◆ Instruction a ◆
Rewrite the passage on stock valuations, starting with "To avoid being" and going on through "don't get counted.", and replace "bad loans" with "unsound loans".

◆ Supplied text ◆
+ + + + +

To avoid being sensationalist, I will use the most conservative valuation metric available. The Shiller 10-year real P/E. It takes the last decade of operating earnings, and adjusts for inflation (CPI). Keep in mind that over the last decade, companies booked profits on many sorts of malinvestment like originating bad loans. That all gets counted under "normal operating revenues." But when the loans get written down, they are "one time charges" and therefore don't get counted.
Even using this valuation metric, it is apparent that stocks are at least 25% overvalued from their historical mean. If the economy is indeed in the early stages of a new business cycle as most suggest, then this overvaluation is unprecedented for that position. Valuations have always been much lower for the first few years of an economic expansion. The forward expectations for corporate profits to justify present valuations are out-of-this-world optimistic. David Rosenberg of Gluskin Sheff comments:
We should add here that on a Shiller real 10-year “normalized” earnings basis, the S&P 500 is now trading at 20x, which is 25% above the historical average of 16x. This is the same level of overvaluation heading into October 1987, though at the bubble peak in October 2007, the overvaluation gap was 70%. At the average of prior market peaks, the extent of the overvaluation is 50%. We are not saying that equities as an asset class is in a bubble but they certainly have moved to an overvalued extreme.

+ + + + +

◆ Exercise material ◆

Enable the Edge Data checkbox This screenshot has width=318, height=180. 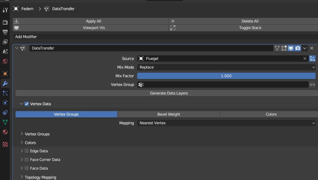tap(27, 151)
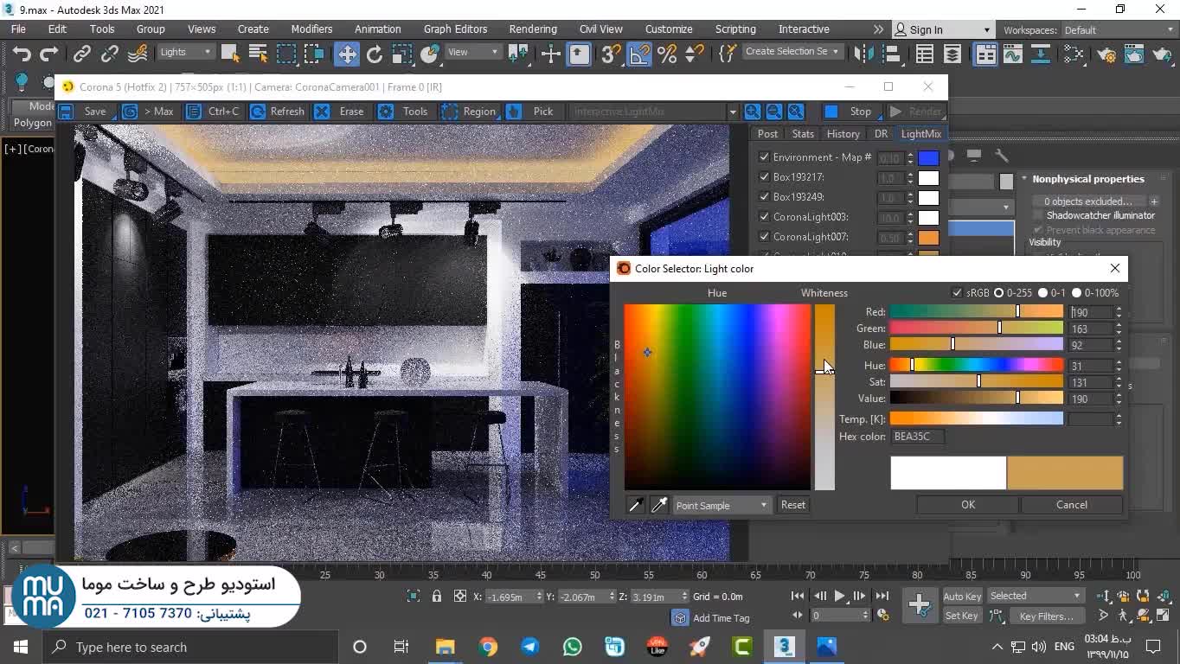Viewport: 1180px width, 664px height.
Task: Open the Rendering menu
Action: [x=532, y=29]
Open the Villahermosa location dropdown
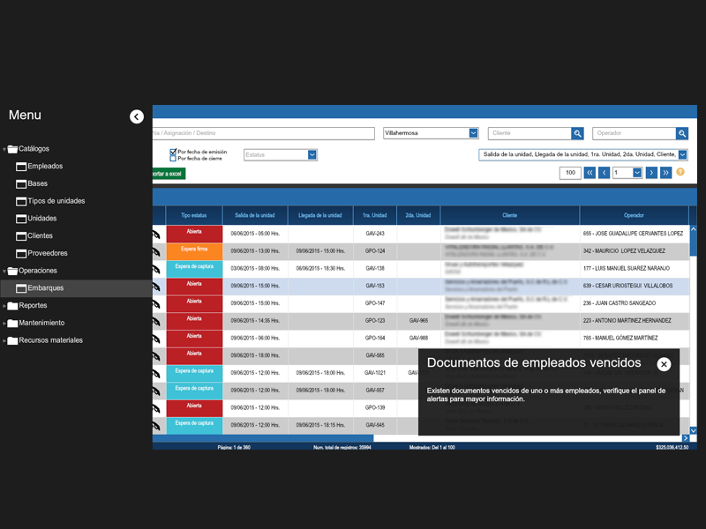Screen dimensions: 706x529 473,133
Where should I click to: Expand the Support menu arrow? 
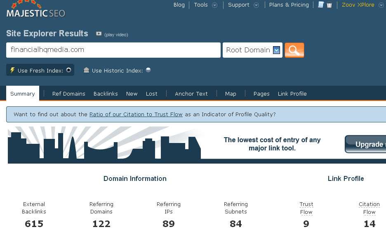[x=256, y=5]
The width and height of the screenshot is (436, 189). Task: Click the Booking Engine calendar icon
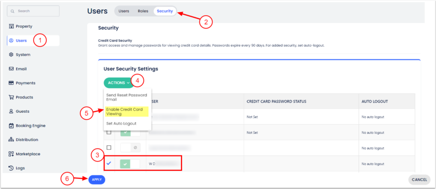click(11, 125)
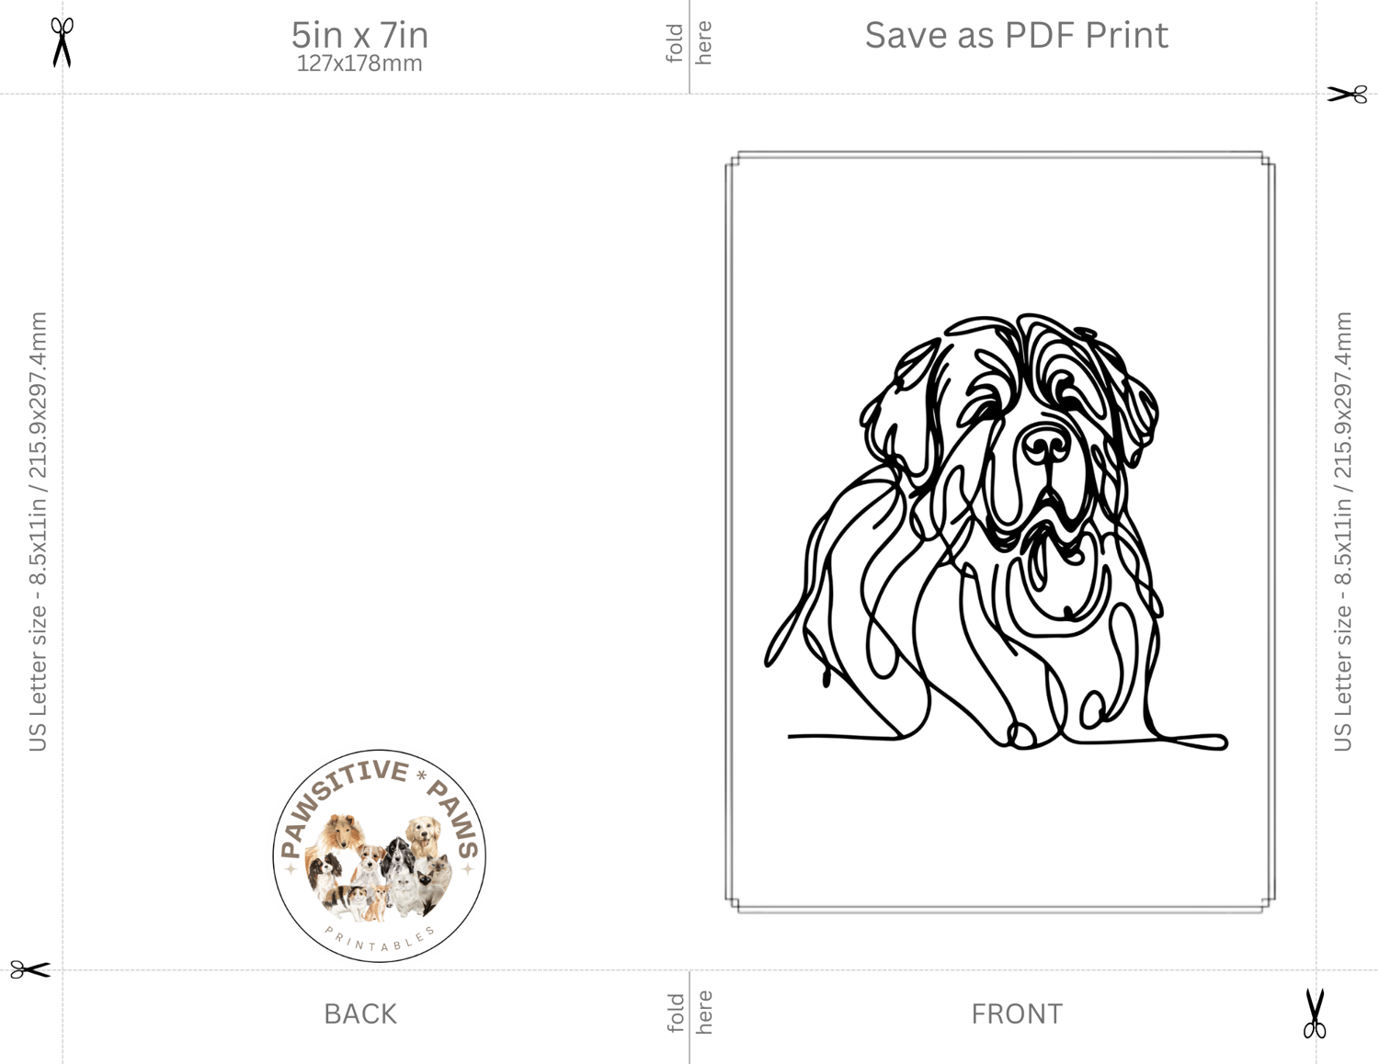Image resolution: width=1379 pixels, height=1064 pixels.
Task: Select the BACK label
Action: 360,1013
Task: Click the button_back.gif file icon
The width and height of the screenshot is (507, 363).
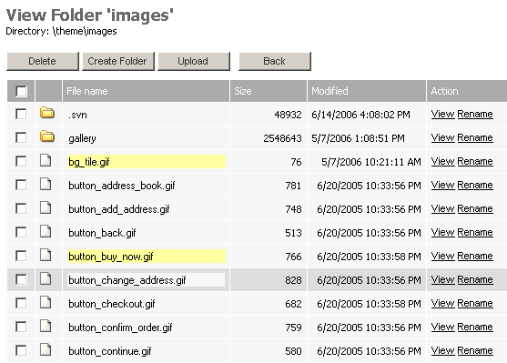Action: click(x=46, y=231)
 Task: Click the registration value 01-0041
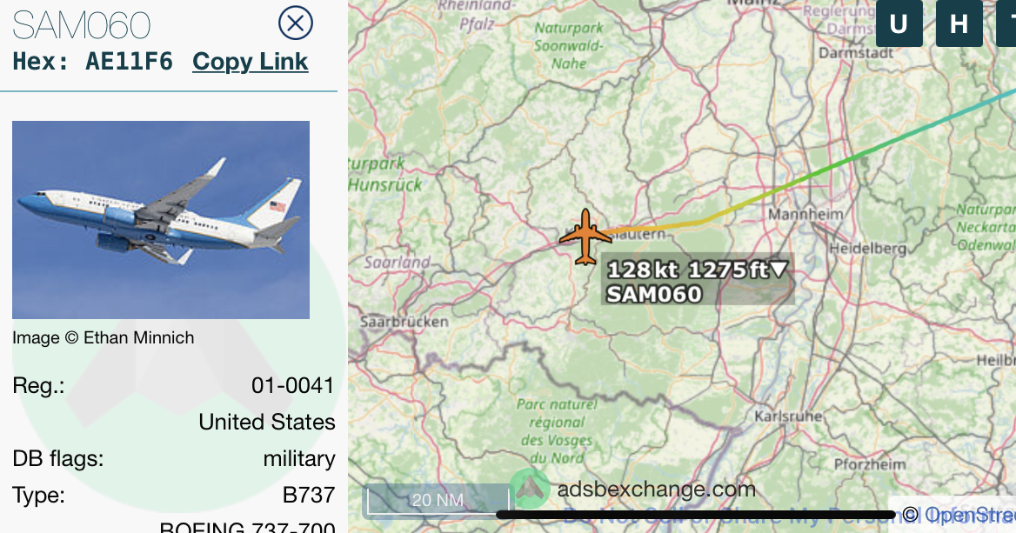292,386
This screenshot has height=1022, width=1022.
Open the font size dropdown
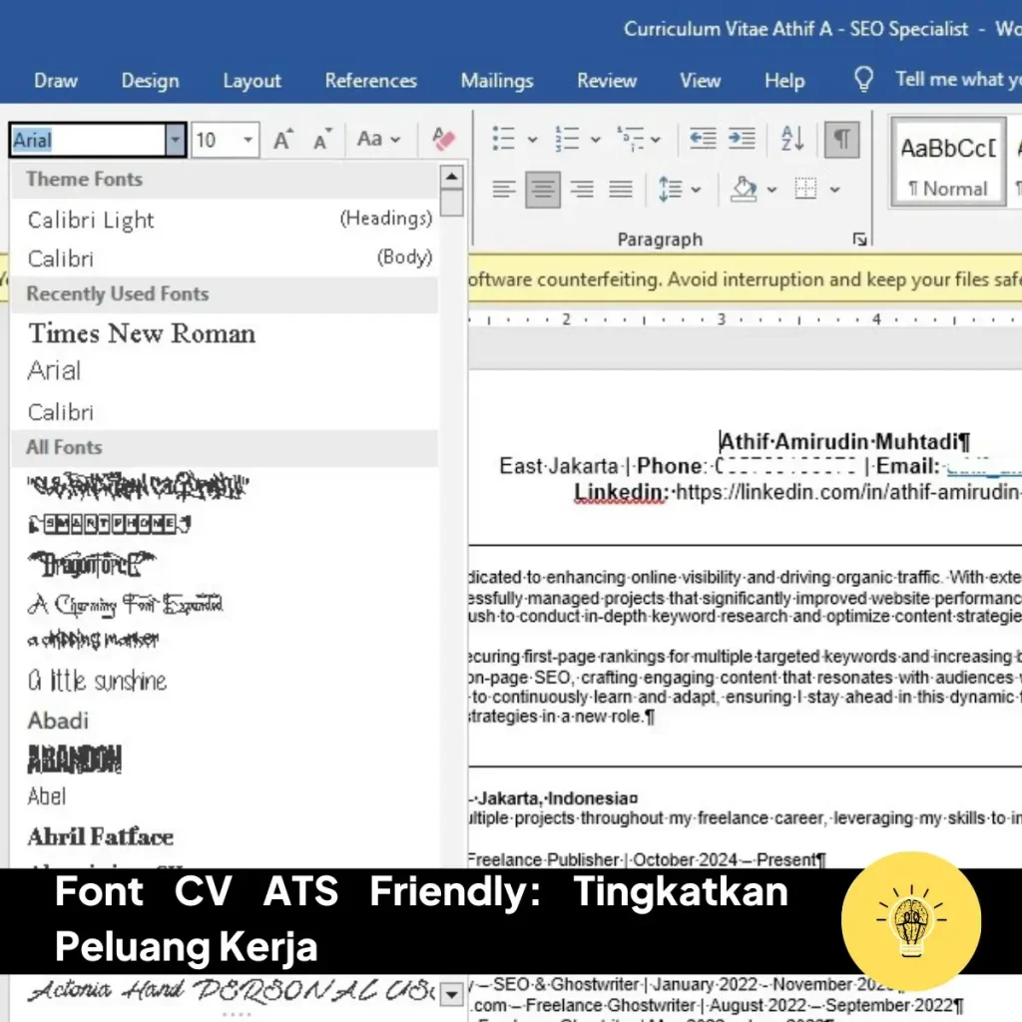tap(248, 139)
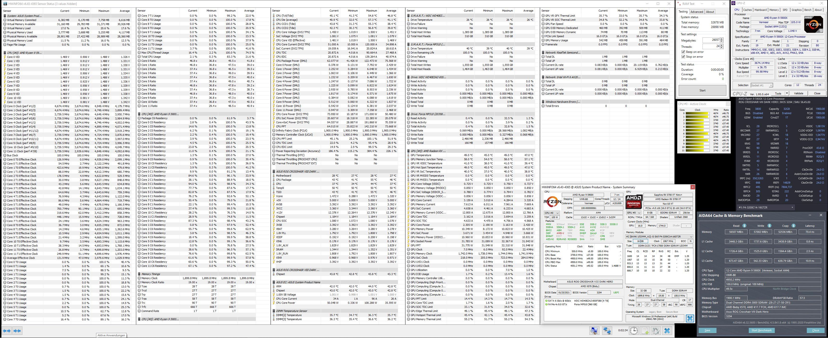The image size is (828, 338).
Task: Click the Threads input field in RAM Test
Action: point(711,46)
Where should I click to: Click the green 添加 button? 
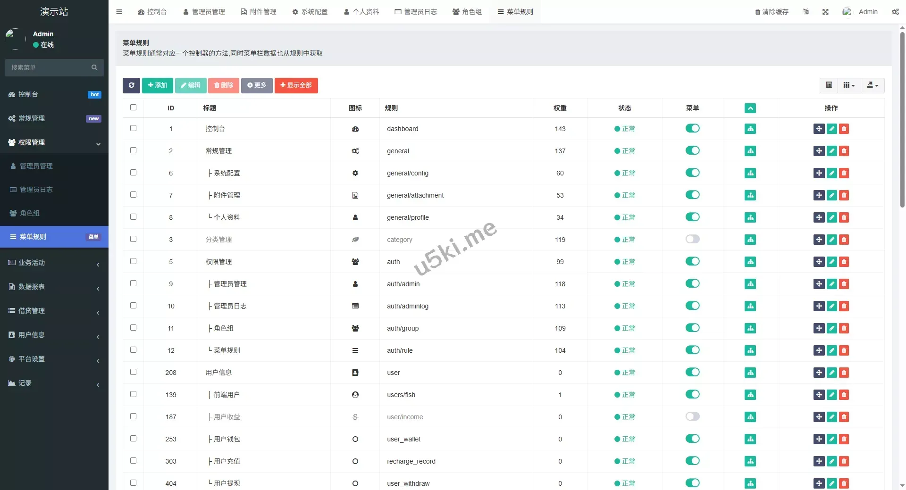tap(157, 85)
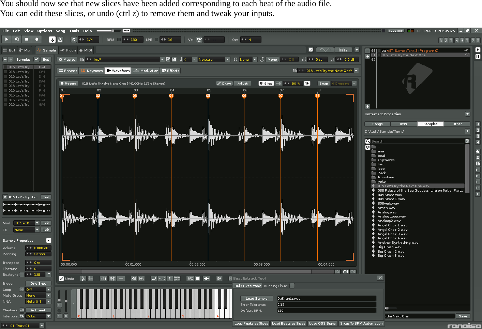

+ + + + +

◆ Instruction b ◆
Put the lines of the records into a JSON list of strings, one string per line and no blank lines, starting with the line with "Open the Villahermosa location dropdown" and going on through the end of the records. Leave the pictures out.

◆ Response a ◆
To avoid being sensationalist, I will use the most conservative valuation metric available. The Shiller 10-year real P/E. It takes the last decade of operating earnings, and adjusts for inflation (CPI). Keep in mind that over the last decade, companies booked profits on many sorts of malinvestment like originating unsound loans. That all gets counted under "normal operating revenues." But when the loans get written down, they are "one time charges" and therefore don't get counted.

◆ Response b ◆
[
  "Open the Villahermosa location dropdown",
  "Screen dimensions: 706x529 473,133",
  "Where should I click to: Expand the Support menu arrow? ",
  "[x=256, y=5]",
  "The width and height of the screenshot is (436, 189). Task: Click the Booking Engine calendar icon",
  "click(11, 125)",
  "Image resolution: width=1379 pixels, height=1064 pixels.",
  "Task: Select the BACK label",
  "Action: 360,1013",
  "Task: Click the button_back.gif file icon",
  "The width and height of the screenshot is (507, 363).",
  "Action: click(x=46, y=231)",
  " Task: Click the registration value 01-0041",
  "292,386",
  "This screenshot has height=1022, width=1022.",
  "Open the font size dropdown",
  "tap(248, 139)",
  "The image size is (828, 338).",
  "Task: Click the Threads input field in RAM Test",
  "Action: point(711,46)",
  "Where should I click to: Click the green 添加 button? ",
  "tap(157, 85)"
]